Parmi les facteurs en jeu :

  • Fréquence et taille des vêlages
  • Morphologie et profondeur des fjords
  • Stratification thermique de l’eau de mer
  • Force et direction des courants marins
  • Dynamique propre des ondes internes dans le fjord

Dans cet enchevêtrement, chaque vêlage important agit comme une impulsion donnée à un système déjà instable. La réponse des glaciers n’est pas linéaire : elle peut être brusque. Une portion peut sembler relativement stable pendant des années - jusqu’à ce qu’une succession d’événements fasse franchir un point de bascule.

Ce que cela implique pour le niveau des mers et le climat

La calotte groenlandaise compte parmi les plus grands réservoirs d’eau douce de la planète. Si elle fondait entièrement, le niveau moyen des mers augmenterait d’environ sept mètres. On n’en est pas là, mais toute accélération de la fonte aggrave dès aujourd’hui les risques pour les zones côtières.

Le mécanisme désormais mieux compris joue un double rôle. D’une part, l’augmentation de la fonte apporte directement davantage d’eau aux océans. D’autre part, cet apport supplémentaire d’eau douce influence de grands systèmes de circulation, comme le Gulf Stream, qui façonne fortement le climat en Europe.

Même un affaiblissement partiel du Gulf Stream peut modifier durablement la situation météorologique sur l’Atlantique Nord : pluies extrêmes plus fréquentes, anticyclones persistants, davantage de blocages atmosphériques. Les fjords groenlandais ne sont donc plus un décor lointain, mais un levier actif du système climatique mondial.

Ce que recouvrent des termes comme « ondes internes »

L’expression « ondes internes » peut sembler abstraite. Il s’agit de vagues qui ne se propagent pas à la surface, mais le long de frontières invisibles à l’intérieur d’un plan d’eau. Ces couches se distinguent, par exemple, par la température ou la salinité - et donc par la densité.

Là où ces interfaces existent, elles peuvent se comporter comme une « surface » interne, avec des vagues de grande amplitude. Elles ne représentent pas un danger pour les navires, mais elles sont très efficaces face aux fronts glaciaires, car elles mélangent en permanence l’eau chaude et l’eau froide.
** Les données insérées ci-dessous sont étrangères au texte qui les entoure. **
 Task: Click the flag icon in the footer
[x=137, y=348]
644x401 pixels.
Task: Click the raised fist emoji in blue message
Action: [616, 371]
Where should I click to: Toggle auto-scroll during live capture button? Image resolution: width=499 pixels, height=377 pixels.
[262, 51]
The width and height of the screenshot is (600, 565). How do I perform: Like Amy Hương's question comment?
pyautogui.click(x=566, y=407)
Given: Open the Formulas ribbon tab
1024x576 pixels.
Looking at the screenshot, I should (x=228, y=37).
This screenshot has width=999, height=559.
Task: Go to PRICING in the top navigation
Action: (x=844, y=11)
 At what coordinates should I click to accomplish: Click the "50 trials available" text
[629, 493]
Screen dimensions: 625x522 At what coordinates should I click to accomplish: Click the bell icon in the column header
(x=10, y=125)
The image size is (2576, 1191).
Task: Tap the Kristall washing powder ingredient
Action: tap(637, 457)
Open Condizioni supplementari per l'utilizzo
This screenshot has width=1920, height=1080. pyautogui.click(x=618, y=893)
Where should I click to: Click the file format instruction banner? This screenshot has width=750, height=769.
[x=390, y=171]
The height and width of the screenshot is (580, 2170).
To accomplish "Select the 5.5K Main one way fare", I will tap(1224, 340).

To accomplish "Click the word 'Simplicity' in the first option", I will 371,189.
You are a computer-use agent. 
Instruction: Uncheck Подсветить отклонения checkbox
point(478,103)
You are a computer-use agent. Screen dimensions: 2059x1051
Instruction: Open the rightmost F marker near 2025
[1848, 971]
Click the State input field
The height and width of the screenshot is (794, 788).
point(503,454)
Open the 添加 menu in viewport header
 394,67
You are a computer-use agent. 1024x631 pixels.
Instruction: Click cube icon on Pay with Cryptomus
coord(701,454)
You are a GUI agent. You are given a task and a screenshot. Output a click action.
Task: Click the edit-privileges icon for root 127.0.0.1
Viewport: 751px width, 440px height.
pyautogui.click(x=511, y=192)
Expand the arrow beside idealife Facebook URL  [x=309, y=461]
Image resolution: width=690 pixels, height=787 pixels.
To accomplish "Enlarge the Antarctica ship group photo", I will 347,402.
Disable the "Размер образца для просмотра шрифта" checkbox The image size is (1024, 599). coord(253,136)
Le principe de mesure par fibre optique mérite aussi l’attention. En théorie, cette méthode pourrait être transposée à de nombreuses zones littorales où des câbles de télécommunication sont déjà présents. On pourrait ainsi surveiller la dynamique sous-marine cachée le long de pans entiers de côtes, sans installer d’infrastructures nouvelles coûteuses.

Comment exploiter ces résultats

Ces données inédites peuvent rendre les modèles climatiques et les projections du niveau de la mer plus réalistes. En quantifiant mieux la fonte sous-marine, il devient possible de planifier plus finement les risques pour les villes côtières et les infrastructures - des ports aux barrières anti-submersion.

La recherche y gagne aussi un nouveau champ d’exploration : des processus comparables pourraient agir sur d’autres glaciers de marée polaires, notamment en Antarctique. Là aussi, des eaux profondes plus chaudes rencontrent des langues de glace instables, déclenchent des vêlages et mettent en mouvement des ondes internes. L’addition de ces mécanismes de fonte « dissimulés » peut être déterminante pour la vitesse de hausse du niveau mondial des mers au XXIᵉ siècle.

Quand on parle de changement climatique, on pense souvent d’abord aux étés plus chauds et aux glaciers qui fondent en surface. Les résultats obtenus au Groenland montrent qu’il faut regarder bien plus bas : dans les fjords sombres, vers la fibre optique posée au fond - et vers ces vagues monstrueuses qui, à l’abri des regards, rongent la glace.